Configuration of the hardware associated with the LEFM + System and the calorimetric process instrumentation will be maintained in accordance with Vogtle 1 and 2 configuration control processes.

iii) Performing Corrective Actions The LEFM + System performance will be monitored and documented per the requirements of the Vogtle 1 and 2 system health monitoring program. The system diagnostic information will be trended for identification of conditions that are adverse to quality. Such conditions will be documented in the Vogtle 1 and 2 corrective action program and needed actions will be controlled by the Vogtle 1 and 2 work control process.
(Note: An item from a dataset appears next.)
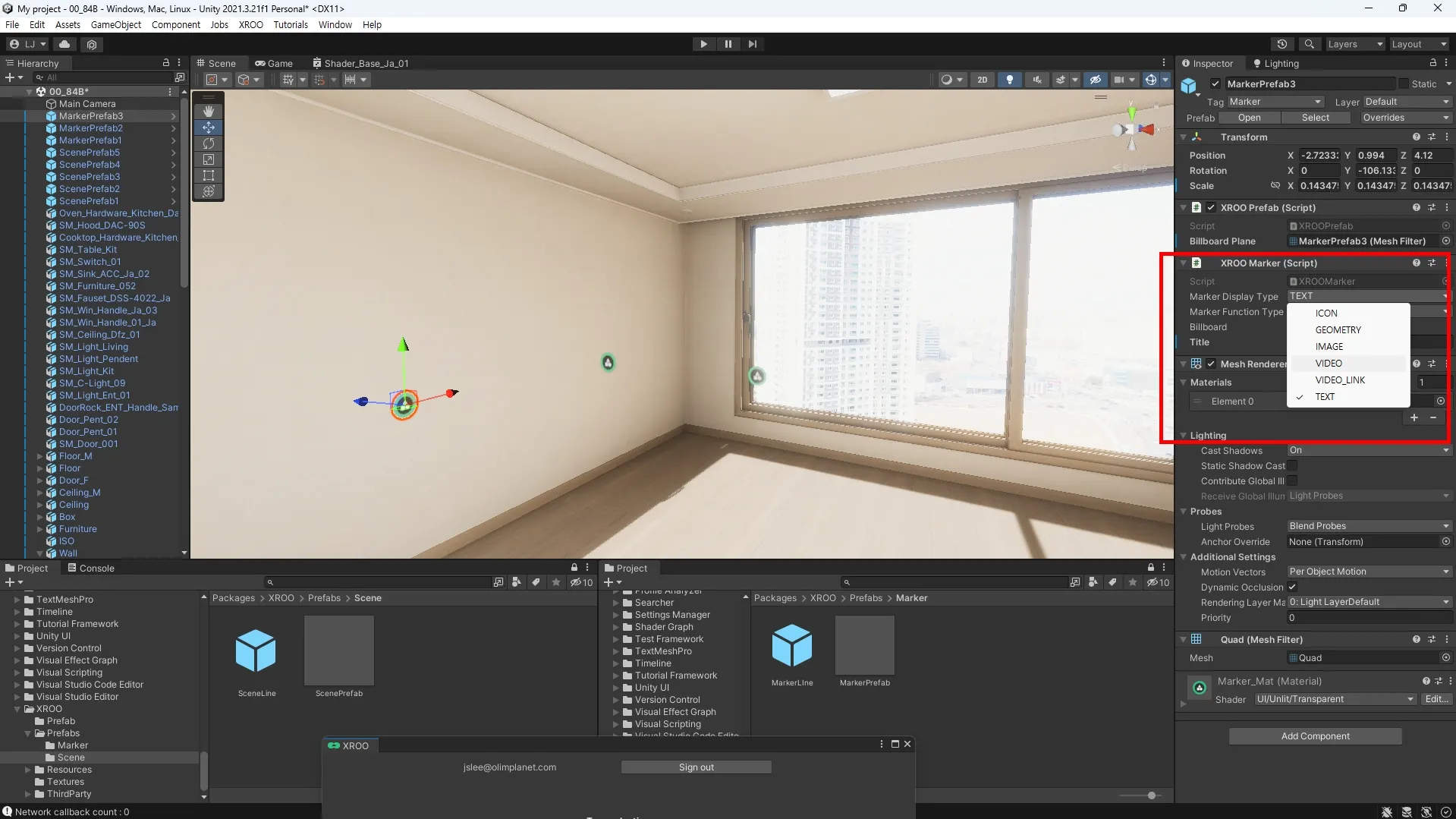1456x819 pixels.
Task: Open the global search magnifier icon
Action: 1309,44
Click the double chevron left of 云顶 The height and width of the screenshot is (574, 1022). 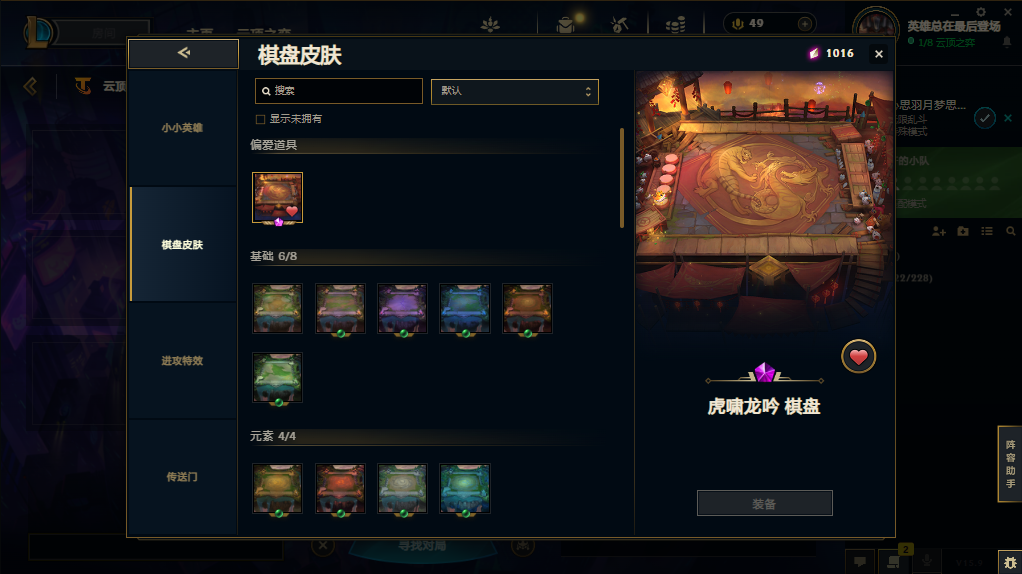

iv) Reporting Deficiencies to the Manufacturer Conditions found to be adverse to quality will be documented per the Vogtle 1 and 2 corrective action program and reported to the vendor as needed to support corrective action.

v) Receiving and Addressing Manufacturer Deficiency Reports Manufacturer's deficiency reports will be documented in the Vogtle 1 and 2 corrective action program and actions will be controlled by the Vogtle 1 and 2 work control process.

Based on the information provided by the licensee, the NRC staff finds that the licensee has addressed the calibration and maintenance aspects of the LEFM + UFM system and all other instruments affecting power calorimetric and, thus, complied with the guidance in item F of

Section I of Attachment 1 to RIS 2002-03.

Change of TS Table 3.3.1-1, P-9 Nominal Setpoint and the Allowable Value Vogtle 1 and 2 are designed for 50% load rejection capability without a reactor trip, and P-9 interlock, at the current nominal setpoint of 50% RTP, prevents direct reactor trip below 50% RTP.

Also before power operation, it was demonstrated that P-9 permissive will not result in the opening of the pressurizer power operated relief valves (PORVs). However, because of the slightly lower steam dump system capacity at the MUR power uprate conditions, the P-9 setpoint analyses were revised. Based on this analysis, the licensee proposed to revise the P-9 nominal setpoint in TS Table 3.3.1-1 from 50% to 40% RTP, and the Allowable Value from 52.3% to 40.6% RTP. The licensee stated that for normal operation with all normal control systems assumed operational, the pressurizer PORVs were not challenged with P-9 at the current nominal setpoint of 50% RTP.

However, for certain single failures in the steam dump system and pressurizer spray flow, the pressurizer PORVs were challenged. With the reduced P-9 nominal setpoint of 40% RTP, the PORVs will not be challenged.

In response to NRC staffs request for additional information, the licensee stated that the P-9 setpoint and allowable value do not protect any safety limit. They do, however, enable reactor trip on turbine trip when power is above the P-9 setpoint to minimize the transient on the reactor and prevent challenges to the PORVs. Therefore, P-9 falls into the category of a limiting safety system setpoint (LSSS) that does not protect a safety limit but does perform a significant safety function.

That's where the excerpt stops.